_ACTIVITY_
Please produce an exact transcription of the lines from the one containing "Set 语义相似度 to 低" through the last line of the entries, leaving out every picture.
------------------------------
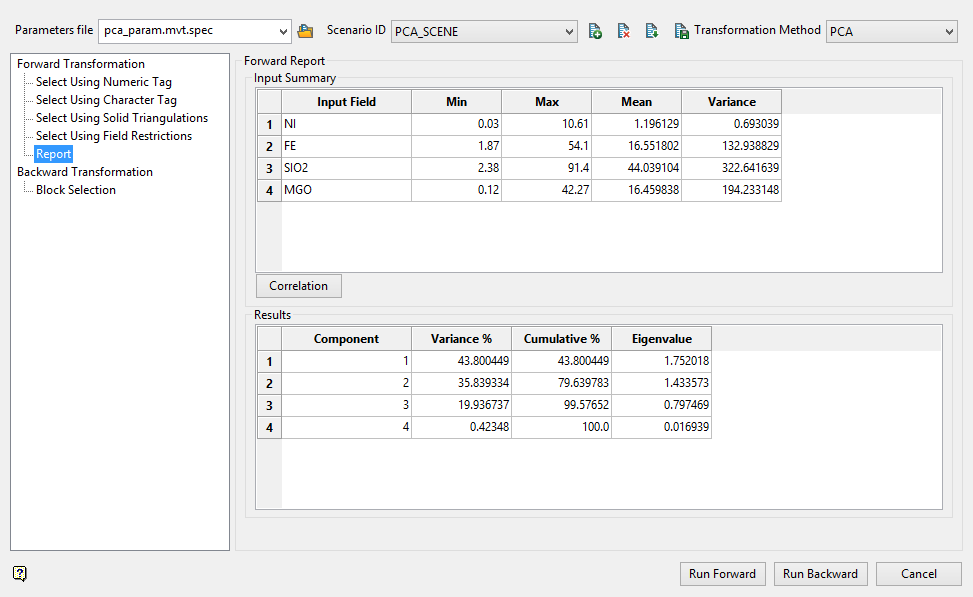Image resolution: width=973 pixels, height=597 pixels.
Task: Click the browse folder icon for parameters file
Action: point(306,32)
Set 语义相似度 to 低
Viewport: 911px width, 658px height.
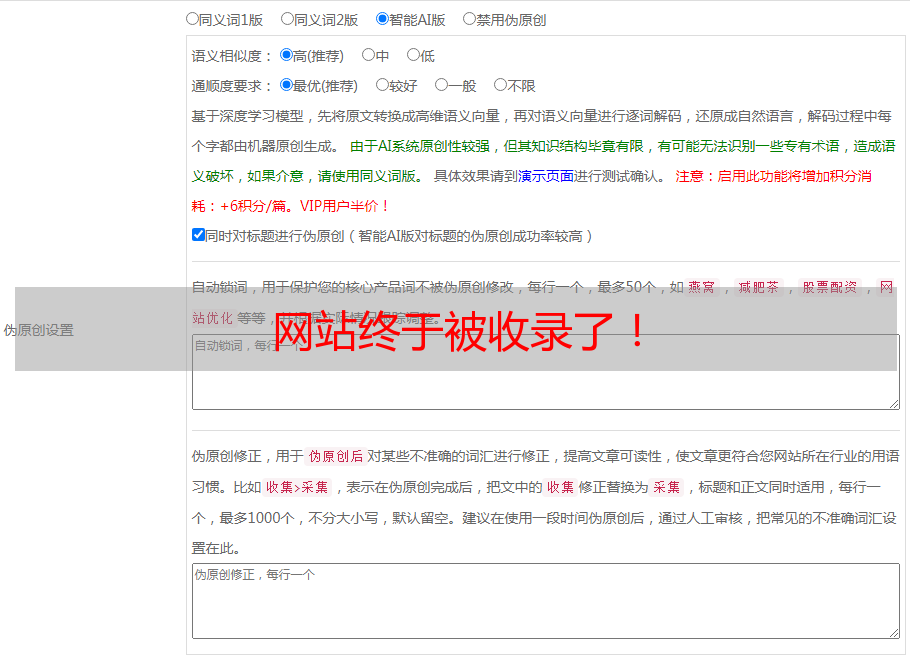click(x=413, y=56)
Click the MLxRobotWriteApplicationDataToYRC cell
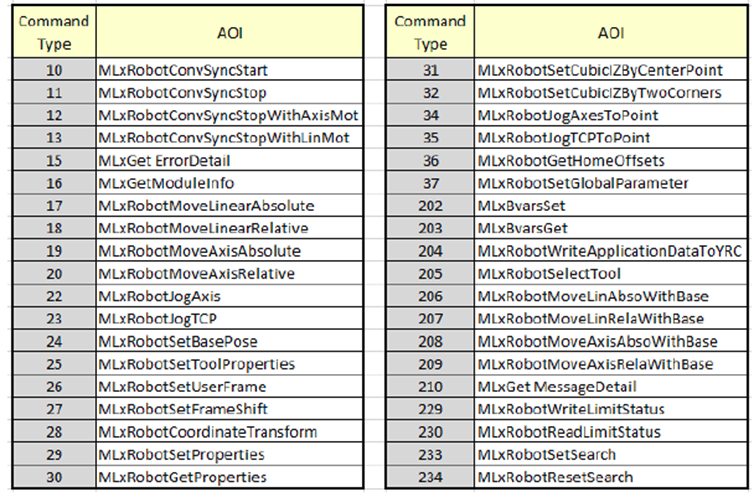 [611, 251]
------------------------------
_OUTPUT FOR THIS EXERCISE_
Set 语义相似度 to 低
Viewport: 911px width, 658px height.
click(x=413, y=56)
Click the MLxRobotWriteApplicationDataToYRC cell
 [611, 251]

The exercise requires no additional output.